[Records drawn from a dataset]
--------------------------------------------------

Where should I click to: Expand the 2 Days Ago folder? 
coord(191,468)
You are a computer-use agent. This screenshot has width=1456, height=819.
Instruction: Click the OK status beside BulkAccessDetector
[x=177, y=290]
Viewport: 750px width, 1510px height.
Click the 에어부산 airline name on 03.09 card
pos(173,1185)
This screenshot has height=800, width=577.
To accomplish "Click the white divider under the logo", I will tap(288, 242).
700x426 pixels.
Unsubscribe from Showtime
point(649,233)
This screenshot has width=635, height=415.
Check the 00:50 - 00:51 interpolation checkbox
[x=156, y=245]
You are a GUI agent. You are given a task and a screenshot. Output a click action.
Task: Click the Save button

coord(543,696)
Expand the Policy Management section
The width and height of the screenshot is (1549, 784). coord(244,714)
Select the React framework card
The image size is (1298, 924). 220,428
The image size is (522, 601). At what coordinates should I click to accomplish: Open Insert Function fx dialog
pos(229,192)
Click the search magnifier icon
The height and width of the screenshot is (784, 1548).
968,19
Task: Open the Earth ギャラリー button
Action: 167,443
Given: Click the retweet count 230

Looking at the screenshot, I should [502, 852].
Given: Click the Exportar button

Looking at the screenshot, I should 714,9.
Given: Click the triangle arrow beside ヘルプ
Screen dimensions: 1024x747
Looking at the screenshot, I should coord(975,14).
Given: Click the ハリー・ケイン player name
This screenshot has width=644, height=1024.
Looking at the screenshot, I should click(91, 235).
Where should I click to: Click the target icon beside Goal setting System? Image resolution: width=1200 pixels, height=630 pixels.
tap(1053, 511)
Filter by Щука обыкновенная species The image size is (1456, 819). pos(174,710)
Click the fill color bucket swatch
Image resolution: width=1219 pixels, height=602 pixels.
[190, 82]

--------------------------------------------------

■ WORK TO COMPLETE: Using the records above, select and copy every line that has the word "agent".

■ RESULT OF THIS EXERCISE:
You are a computer-use agent. This screenshot has width=1456, height=819.
You are a GUI agent. You are given a task and a screenshot. Output a click action.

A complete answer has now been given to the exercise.